– Господарку. – уточнил Яр, жалея, что призраку нельзя дать под рёбра.

– Знамо дело, видали, – селянин принялся крутить ус. – Старая она, как холмы. И такая же седая. Бродит себе с клюкой, ногу подволакивает.

– Ой, дед! Сам сед и других старишь! – крепкая баба зим сорока втащила в сени два ведра воды. – Ты, пане, его не слушай. Сочиняет он. Всяк знает, господарка – редкая красавица. Хороша – глаз не отвести. Кто к ней только не сватался! Рыцари, князья, паны, лихие рубаки... Да только замуж она ни за кого не идёт. Так то!

– Хм-м-м... – протянул Ледорез и нахмурил брови. На соседнем хуторе ему поведали совершенно иное. Сказали, будто Хозяйка Седых холмов страшна как смертный грех: плешивая, горбатая, с заячьей губой и вся в бородавках. По другой версии ни горба, ни плеши у неё не имелось, зато тело с головы до ног покрывала жёсткая шерсть. Такая густая, что даже в самый лютый мороз господарка обходилась без одежды.

– Хоть молодая, хоть старая, хоть три сиськи у неё, одно известно точно: все, кто искал Хозяйку – сгинули! – изрёк старикан. – Так что, брось ты это дело, пане. Брось, и, ежели жизнь дорога, возвращайся восвояси. К жинке да деточкам. Ждут, небось.

Возвращаться восвояси Ледорез не планировал. Жинки и деточек у него отродясь не водилось. Никто его не ждал.
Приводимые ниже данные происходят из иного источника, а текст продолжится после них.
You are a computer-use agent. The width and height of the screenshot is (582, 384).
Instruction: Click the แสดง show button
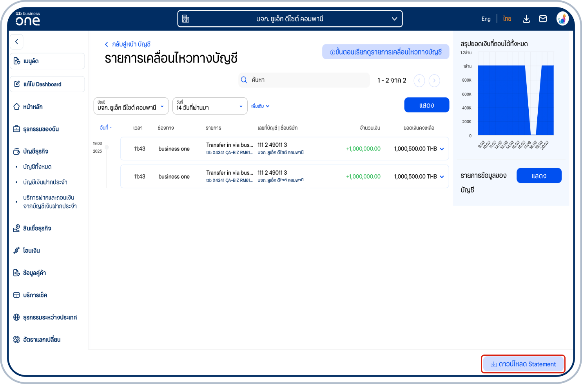426,105
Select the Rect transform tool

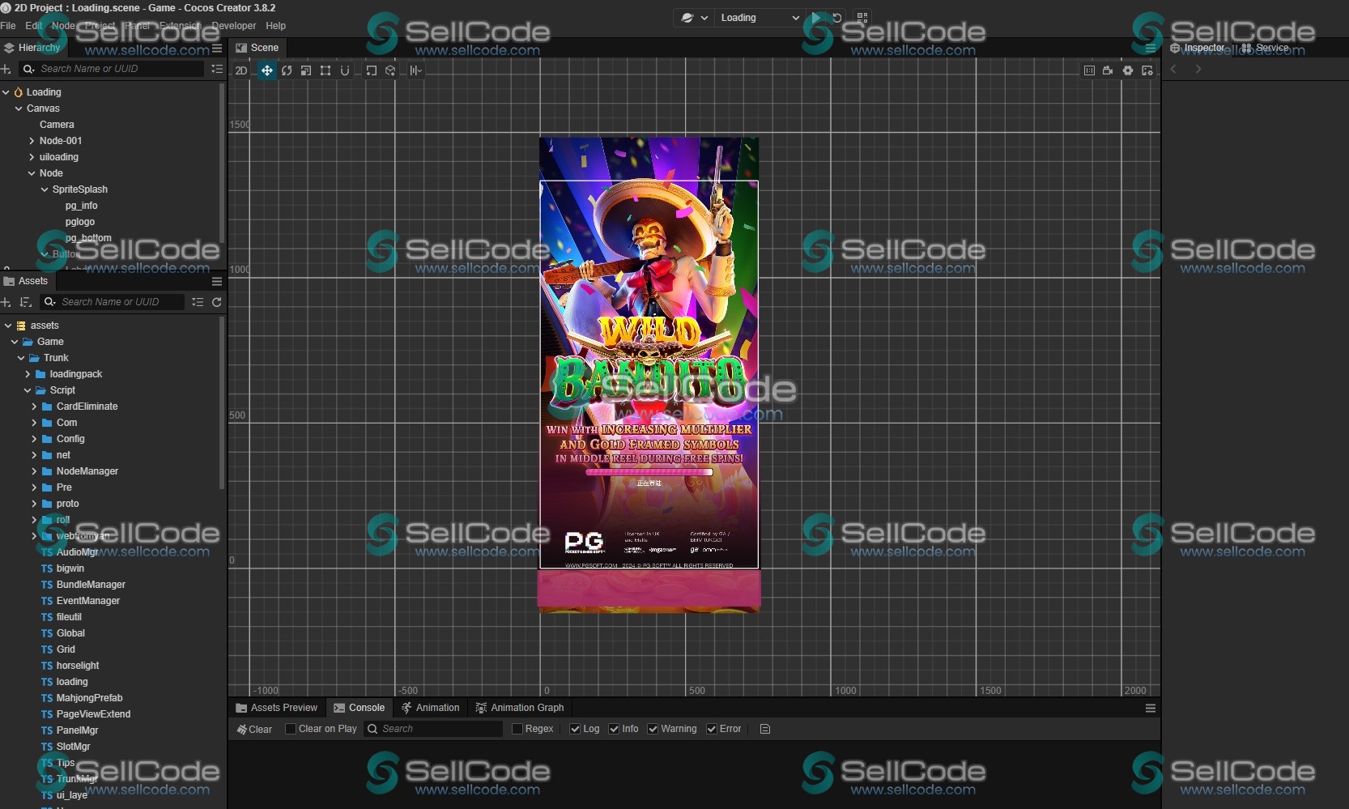click(326, 70)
– Заночую на конюшне, – сказал он. – С рассветом уеду.

– С чего на конюшне-то, пане? – взбаламутилась хуторянка. – Постелю в хате, у самой печи – обогреешься. Ты нас с дедом не стеснишь: муж мой на выпасе, сыновья масло в город повезли. Так что места всем хватит.

– Нет, – отрезал Яр.

– Так оставайся здесь, в сенях, – встрял старикан. – Всяко лучше, чем на конюшне.

Ледорез не стал спорить. Дедова сноха постелила на лавке перину, принесла подушку. Улыбнулась, пожелала крепких снов.
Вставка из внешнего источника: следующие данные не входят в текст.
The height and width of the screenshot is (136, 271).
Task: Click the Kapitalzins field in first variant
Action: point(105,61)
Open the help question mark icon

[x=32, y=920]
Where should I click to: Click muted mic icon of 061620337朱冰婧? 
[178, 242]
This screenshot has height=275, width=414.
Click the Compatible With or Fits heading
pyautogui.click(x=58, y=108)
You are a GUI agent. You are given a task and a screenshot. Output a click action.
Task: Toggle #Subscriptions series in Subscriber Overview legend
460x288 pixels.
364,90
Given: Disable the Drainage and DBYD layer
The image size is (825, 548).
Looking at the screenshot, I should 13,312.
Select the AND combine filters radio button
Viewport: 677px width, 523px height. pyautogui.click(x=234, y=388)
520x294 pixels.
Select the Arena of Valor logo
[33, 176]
В ответ он выразительно кивнул, а когда женщина удалилась, переместился с лавки на пол. Вцепился в ножны и закрыл глаза.

...Обжигающая боль и парализующий холод. Пальцы костенеют, в плоть будто иглы впиваются. Ни шевельнуться, ни вдохнуть, а вокруг – беспроглядная ледяная синь. Хочется кричать, орать, скулить от боли, но не выходит разлепить смёрзшиеся губы. Получается только бессвязно мычать. Паника накрывает сознание. Затапливает. Воздуха не хватает. Заклинание Новы – приговор. После него никто не выживал. Никогда.

И всё-таки...

Он стискивает зубы и, превозмогая боль, дёргается в ледяной могиле, с хрустом высвобождая примёрзшую руку. Пальцы ничего не чувствуют. Бешеным усилием Яр заставляет их сжаться вокруг рукояти кинжала. Пятерня будто чужая – на привычное движение уходит в десять раз больше времени. Он глухо рычит и рывком извлекает кинжал из обледеневших ножен. Сознание терять нельзя, иначе – смерть. Остраясталь впивается в бедро. Пробить ледяную корку получается только с третьей попытки. На лезвии остаются красные капли.
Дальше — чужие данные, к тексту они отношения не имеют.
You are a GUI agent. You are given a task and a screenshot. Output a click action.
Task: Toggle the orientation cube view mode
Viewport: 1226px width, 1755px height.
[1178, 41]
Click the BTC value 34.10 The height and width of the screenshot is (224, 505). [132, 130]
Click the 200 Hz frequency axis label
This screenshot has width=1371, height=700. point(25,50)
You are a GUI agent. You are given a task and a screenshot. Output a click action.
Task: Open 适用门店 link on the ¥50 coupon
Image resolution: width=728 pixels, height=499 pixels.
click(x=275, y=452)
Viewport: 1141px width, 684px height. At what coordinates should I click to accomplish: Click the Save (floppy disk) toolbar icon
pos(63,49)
Кровь ещё не остыла. Это хорошо. Нова не добралась до внутренностей, а значит...

Несколько секунд. У него в запасе несколько драгоценных секунд.

Собрав остатки сил, Яр наносит ледяному саркофагу удар. Следом – ещё один. И ещё... Удары слабые – замахнуться как следует возможности нет, да и тело подчиняется с огромным трудом. Но он не останавливается. Продолжает. Удар, удар, удар, удар... По льду ползёт трещина. По бедру – струйка тёплой крови. Яр рычит уже в голос, орёт дурниной и продолжает остервенело кромсать лёд...

Яромир жадно втянул в себя воздух. На лбу выступила испарина, руки судорожно стиснули меч. Тьфу ты, погань! Опять кошмар. Хорошо, что удалось проснуться, иначе бы воплями весь хутор перепугал.